» **BRIEF**:
Copy out every line in the entries below that includes "icon".

Records from a collection
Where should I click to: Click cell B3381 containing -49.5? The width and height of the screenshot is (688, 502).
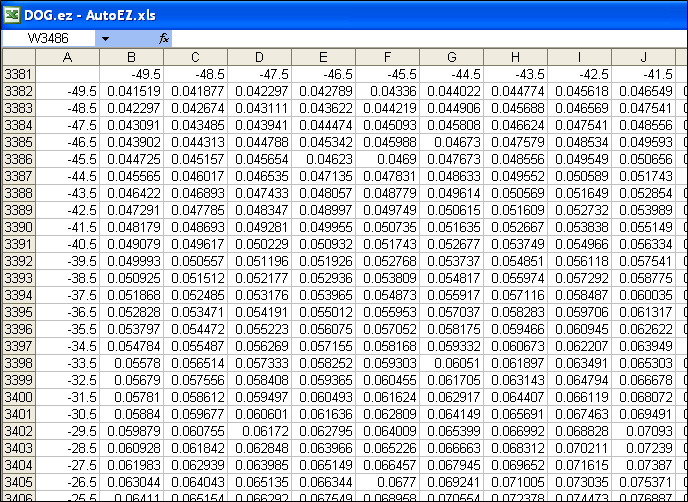tap(131, 74)
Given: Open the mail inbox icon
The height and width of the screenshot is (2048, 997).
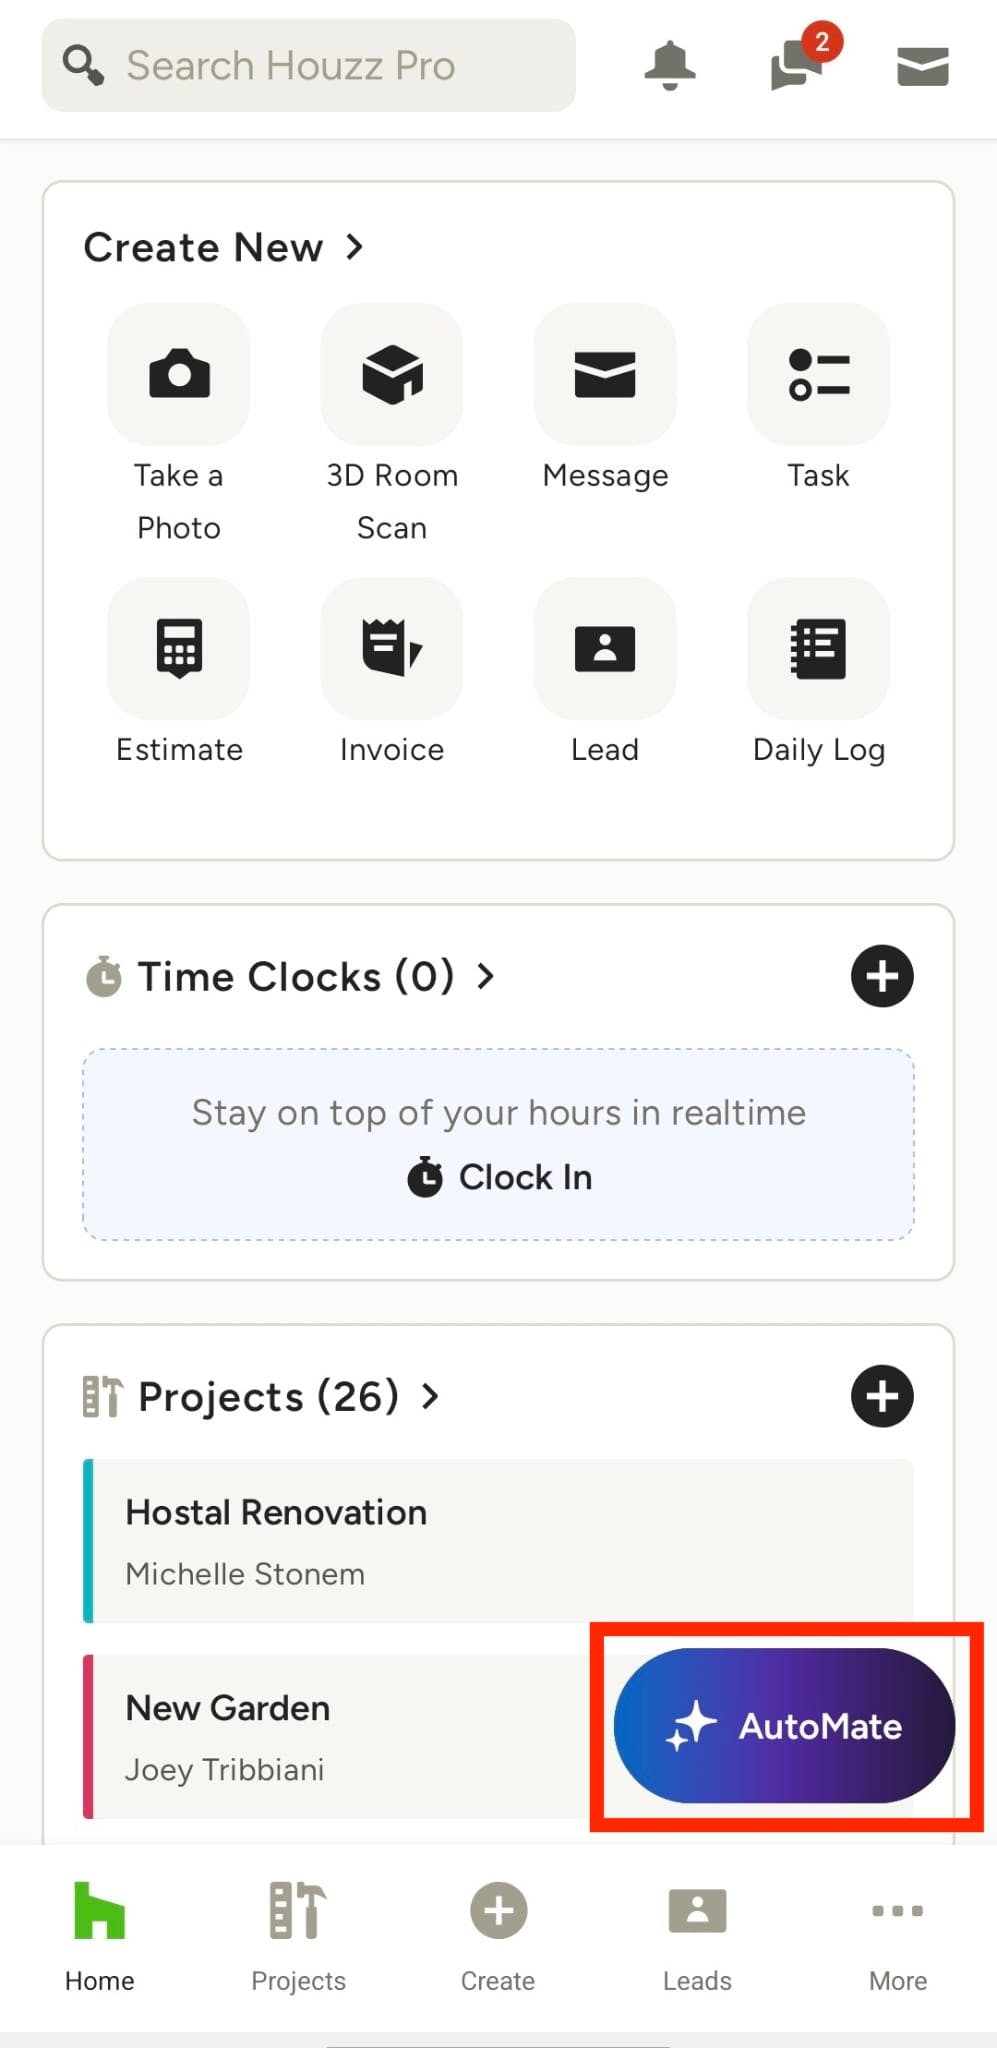Looking at the screenshot, I should tap(922, 66).
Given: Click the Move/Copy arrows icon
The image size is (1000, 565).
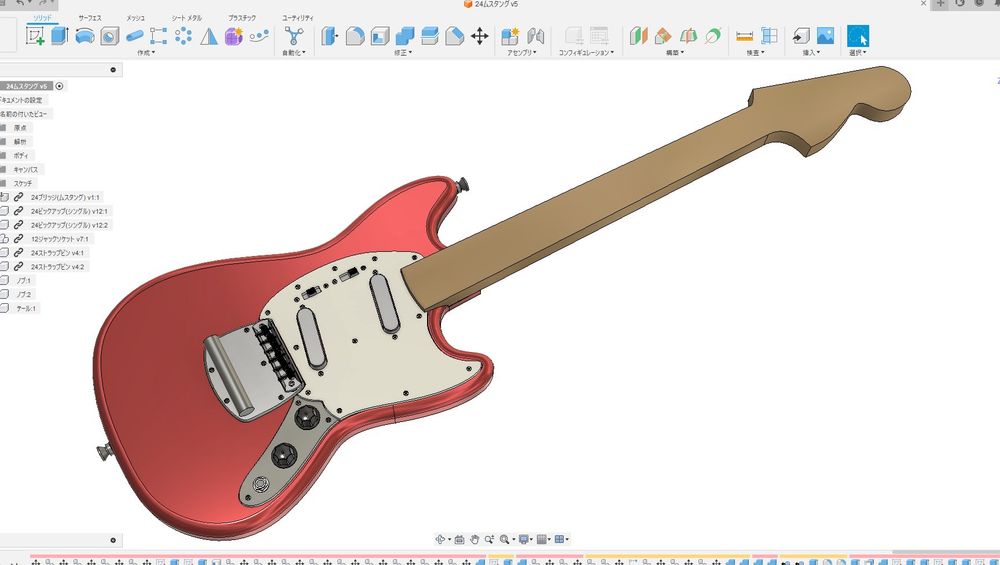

» **RESPONSE TO THE EXERCISE**:
Given: Open the mail inbox icon
Given: Click the Move/Copy arrows icon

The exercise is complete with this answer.